- Perintah Tertulis 1
Sebutkan berapa baris entri di bawah yang memuat kata "width", dengan membedakan huruf besar dan kecil. Jawab hanya dengan angkanya.

- Bacaan

Yogyakarta (ANTARA) - Pemerintah Daerah Istimewa Yogyakarta mengupayakan agar penetapan warisan dunia Sumbu Filosofi Yogyakarta dalam sidang “World Heritage Center” oleh UNESCO mampu mengundang wisatawan dalam negeri dan luar negeri, sehingga menggerakkan perekonomian daerah.

Sekretaris Daerah (Sekda) DIY Beny Suharsono di Yogyakarta, Rabu, mengatakan Pemda DIY telah melakukan beberapa langkah strategis, salah dari dikeluarkannya Keputusan Gubernur DIY Nomor 360/KEP/2023 tentang Sekretariat Bersama Pengelolaan Warisan Dunia Sumbu Filosofi Yogyakarta.

Keputusan gubernur ini, digunakan sebagai fondasi untuk memastikan fungsi komunikasi, penyiapan kebijakan dan strategi pengelolaan, koordinasi-integrasi perencanaan, operasional, monitoring, dan evaluasi, serta mendukung fungsi pelaporan.

- Perintah Tertulis 2
Jawablah pertanyaan berikut berdasarkan bacaan tentang Sumbu Filosofi Yogyakarta di atas.
(a) Siapa nama Sekretaris Daerah DIY?
(b) Berapa nomor Keputusan Gubernur DIY tentang Sekretariat Bersama Pengelolaan Warisan Dunia Sumbu Filosofi Yogyakarta?
(c) Wisatawan dari mana saja yang diharapkan datang berkat penetapan warisan dunia tersebut?

- Data Masukan
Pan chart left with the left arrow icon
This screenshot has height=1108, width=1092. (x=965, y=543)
==
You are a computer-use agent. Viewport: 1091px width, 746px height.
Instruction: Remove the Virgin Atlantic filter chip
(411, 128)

- Keluaran 1
2

- Keluaran 2
(a) Beny Suharsono.
(b) 360/KEP/2023.
(c) Wisatawan dalam negeri dan luar negeri.